Stupid Brain! I Though I Could Count On You!
Just in case anyone
started thinking I knew what I was doing around here,
I thought I would share a few of the less than
stellar ideas which, at one time or another, I once
held. I won’t say exactly when I had these ideas.
Some are from long ago and some are too recent to
admit.
1. “Hmm, I’ll bet it would be easier to get this
boxed pizza home on my bike if I carry it home under
my arm like a book.”
2. “My girlfriend just asked me if those jeans make
her look fat.
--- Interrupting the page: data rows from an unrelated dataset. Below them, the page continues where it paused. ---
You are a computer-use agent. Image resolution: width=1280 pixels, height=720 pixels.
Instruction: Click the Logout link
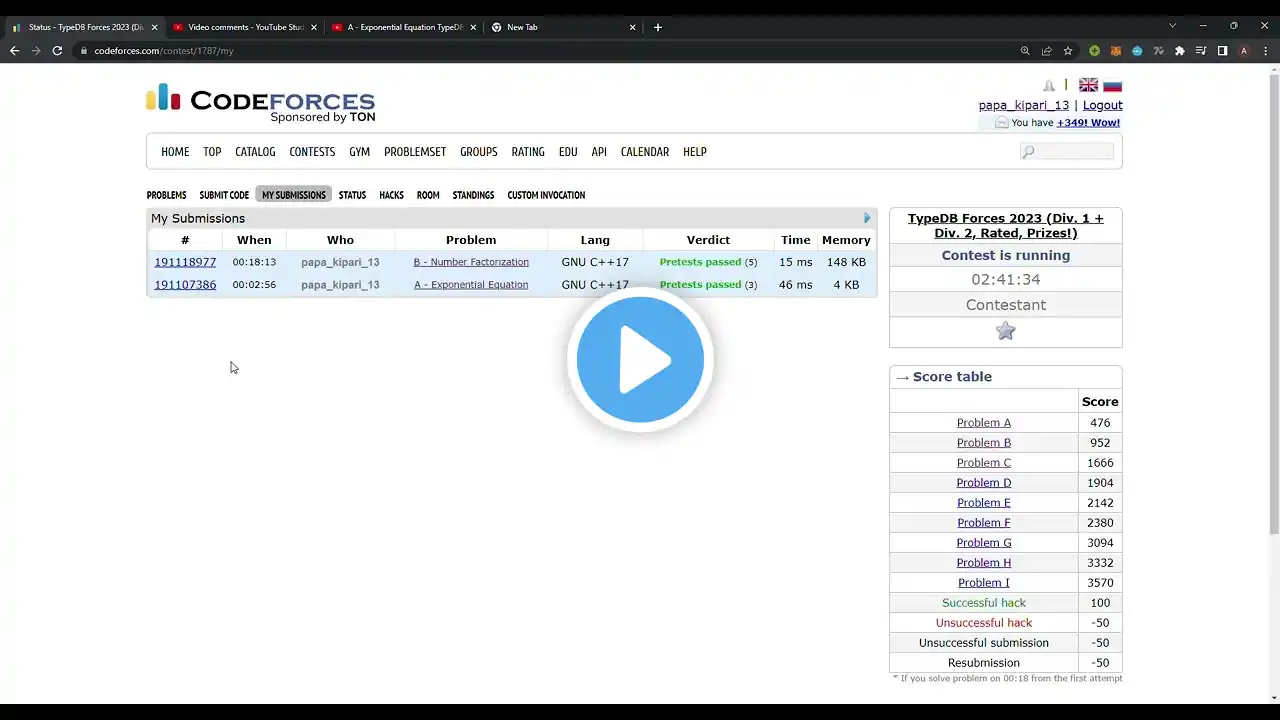click(1102, 105)
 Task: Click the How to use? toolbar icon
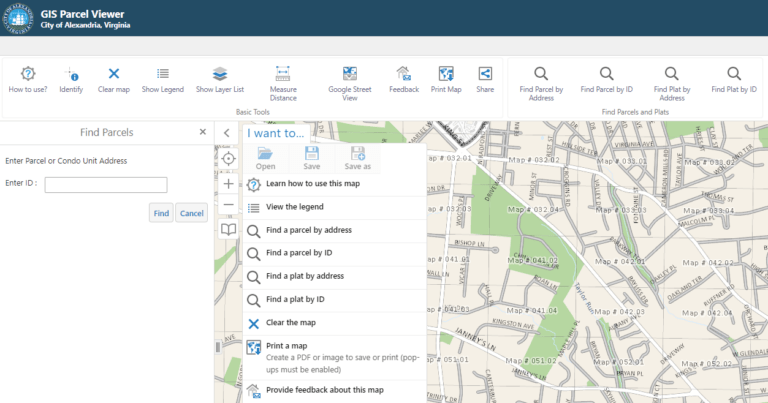[x=29, y=74]
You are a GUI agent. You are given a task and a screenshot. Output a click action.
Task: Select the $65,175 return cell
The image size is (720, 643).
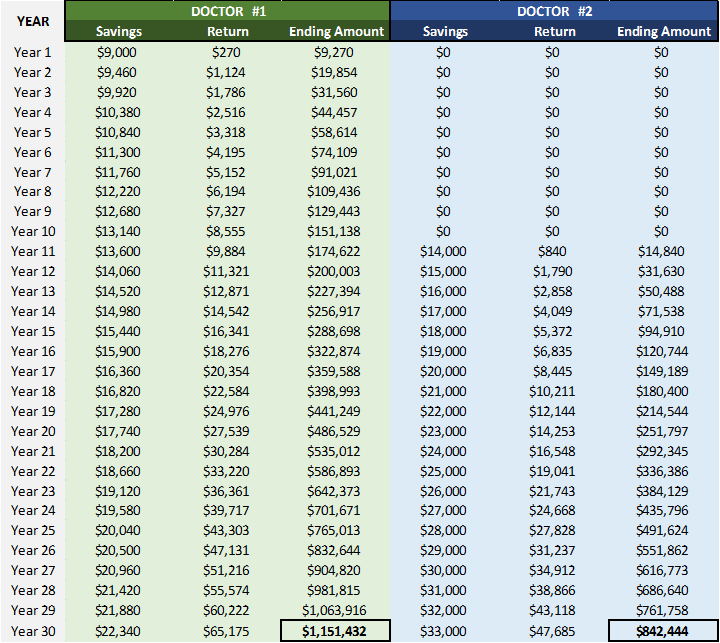pos(227,631)
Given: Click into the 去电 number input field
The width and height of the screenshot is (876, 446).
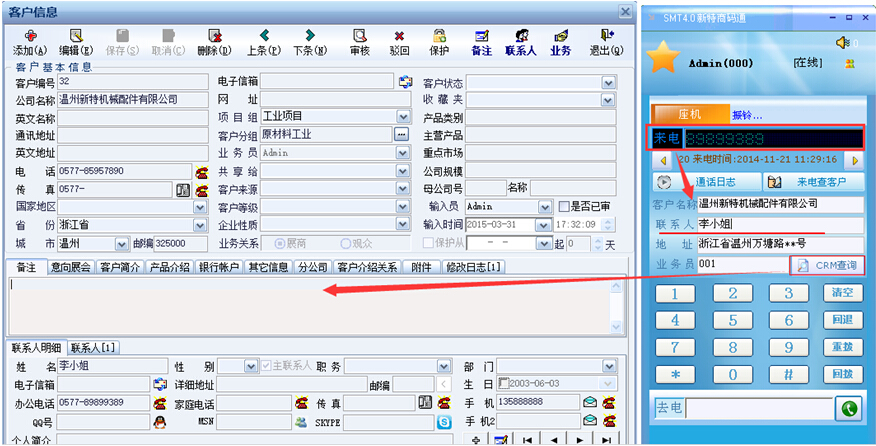Looking at the screenshot, I should point(758,408).

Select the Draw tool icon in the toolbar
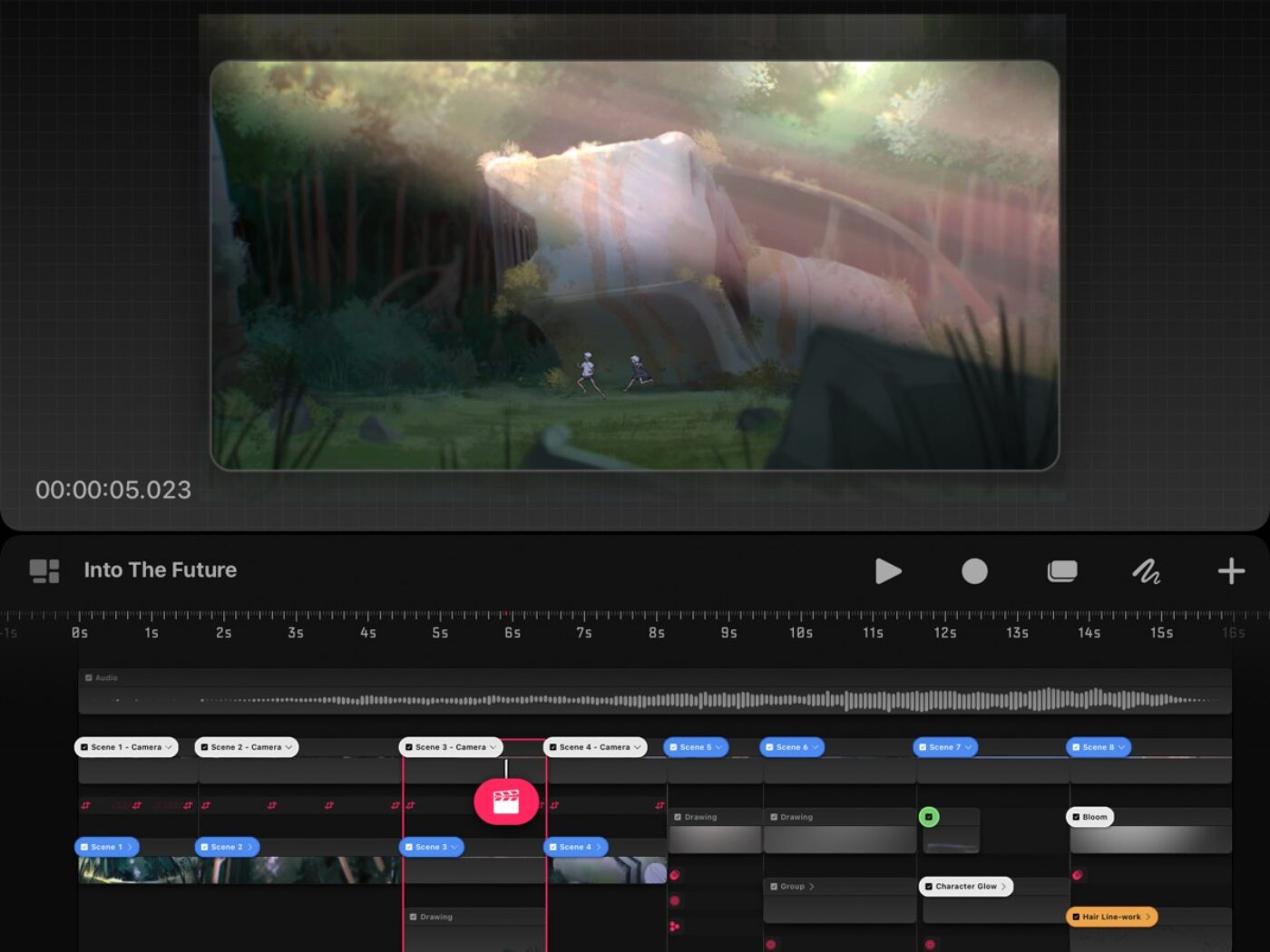(1147, 571)
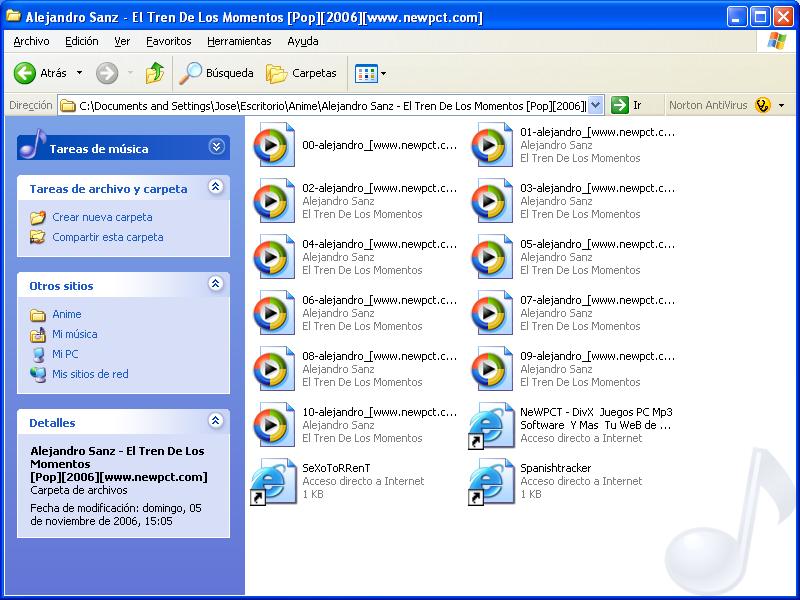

We have a relationship based on
honesty, so I will be honest...”
3. “Let’s see. I can breathe through my mouth or my
nose. I can eat this peanut with my mouth, so it
makes sense that...”
4. “Being a cartoonist will really help me meet
girls.”
5. She hasn’t said a kind word to me in 3 months. She
hasn’t touched me in 5. I think there is hope.
6. “Sure, Rich, you can hide your dope from your
mother in my bedroom.”
7. “Wow. I never knew IRS auditors could be so cute.
Maybe I should flirt with her.”
Hoo Boy! There’s my bowl of humble wheaties for the
day. I hope you won’t mind if I follow this post with
a list of my finer moments. See you tomorrow.